I never read any of those in the evening. But for some reason I keep doing the
above. :)

------
lamerman
[http://www.waybackhn.com/](http://www.waybackhn.com/) \- it shows you only 30
most popular articles for this day.

------
matt_the_bass
Mostly I just reminisce about getting then monthly print version. Those were
the curated days when I didn’t need to worry about missing an interesting
article.

------
book_mentioned
Maybe try a pull method rather than push - just use
[https://hn.algolia.com](https://hn.algolia.com) search!

------
tebugst
I keep checking titles of submission. If it seems appealing, then go through
comments. If initial comments are interesting then go through original
article.

------
j45
You don't.

I try to only read things that are applicable to what I'm trying to do now.

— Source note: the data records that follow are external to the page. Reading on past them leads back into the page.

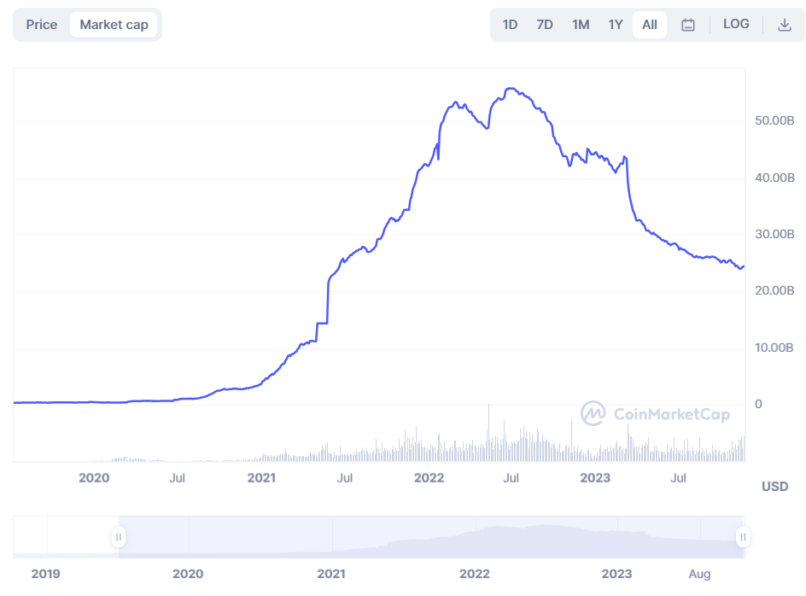Click the 2022 label on the navigator timeline
Viewport: 806px width, 596px height.
pos(474,574)
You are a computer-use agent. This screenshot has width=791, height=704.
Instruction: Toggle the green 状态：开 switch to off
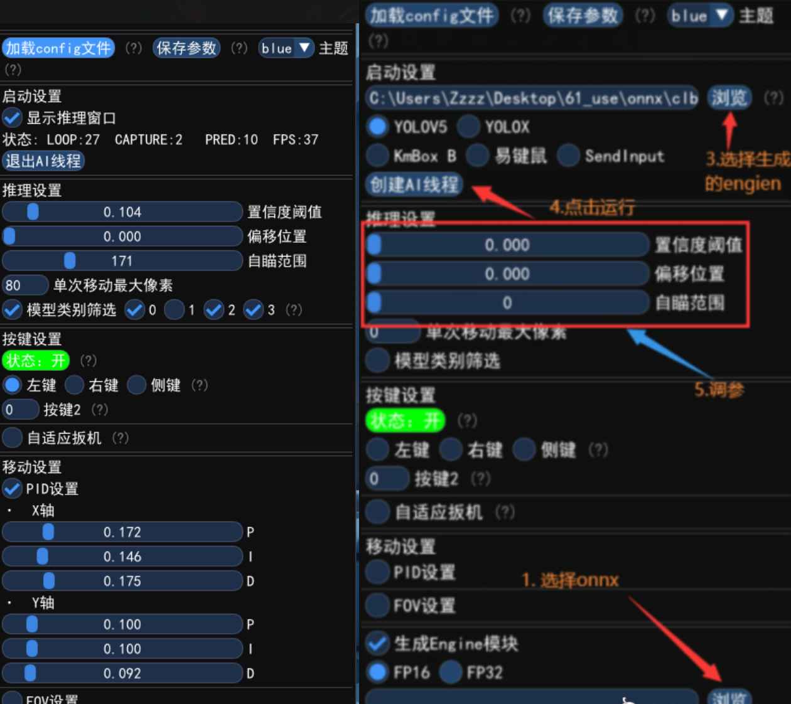(35, 361)
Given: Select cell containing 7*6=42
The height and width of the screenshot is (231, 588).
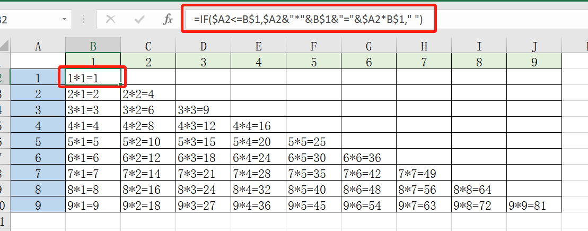Looking at the screenshot, I should pyautogui.click(x=368, y=173).
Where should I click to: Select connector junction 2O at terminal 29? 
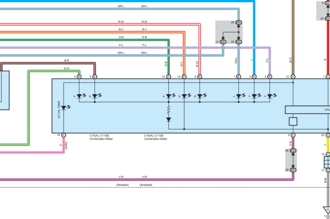[238, 41]
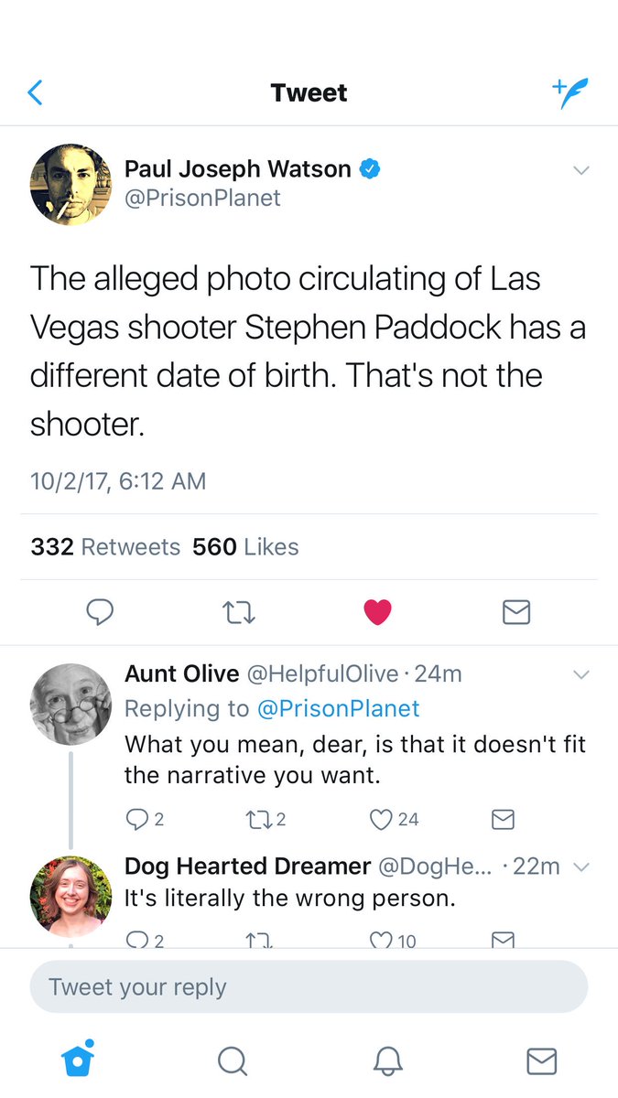Expand options chevron on Dog Hearted Dreamer's reply
Viewport: 618px width, 1098px height.
[x=580, y=867]
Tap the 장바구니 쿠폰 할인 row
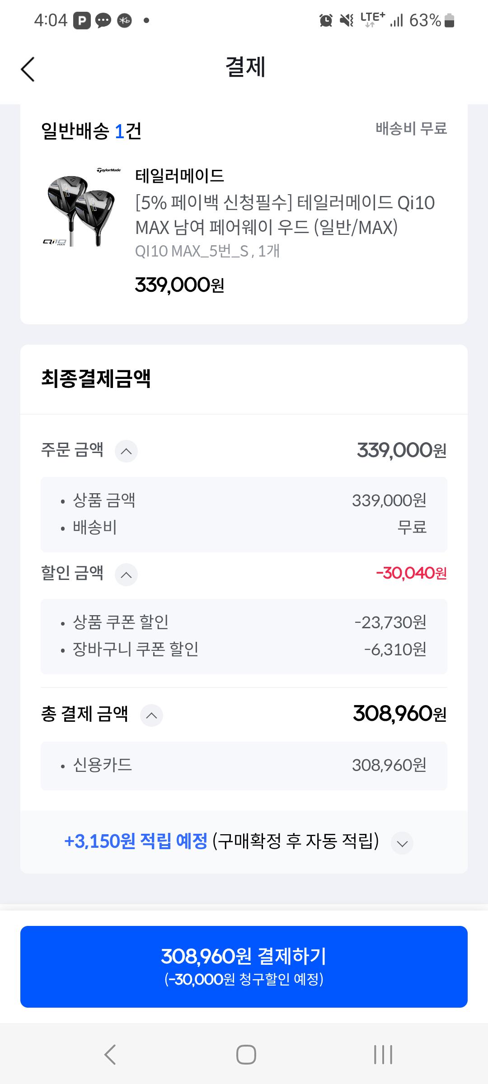The image size is (488, 1084). click(244, 649)
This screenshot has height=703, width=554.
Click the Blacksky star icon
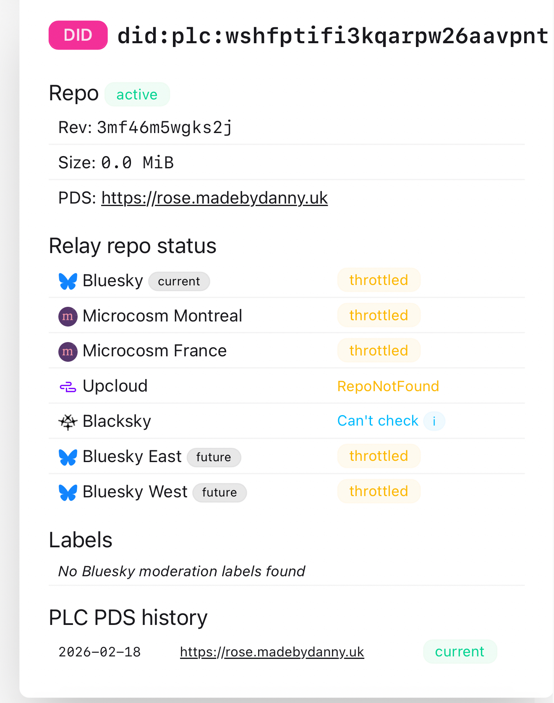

The rest, if interesting or useful later, can be bookmarked using tools like
diigo, pocket, etc.

------
partycoder
I think it's not about "good" or "bad" but rather relevant or irrelevant. What
is relevant to you is in part for you to decide.

------
pm
I read through half and then bookmark everything. I have years of articles to
go through. So, I don't actually manage it, and really need to.

------
im_dario
I use
[http://serializer.charlieegan3.com/](http://serializer.charlieegan3.com/) as
filter.

------
nippples
I ignore most of it.

------
prorsum
I've created a slack channel and configured an RSS reader that periodically
sends new posts to that channel. I find it quite useful because it is push
model rather than pull, which avoids switching context just to check if there
is anything interesting. Another positive thing posts remain in the slack
which allows sharing, threading, pinning, favouriting, searching etc.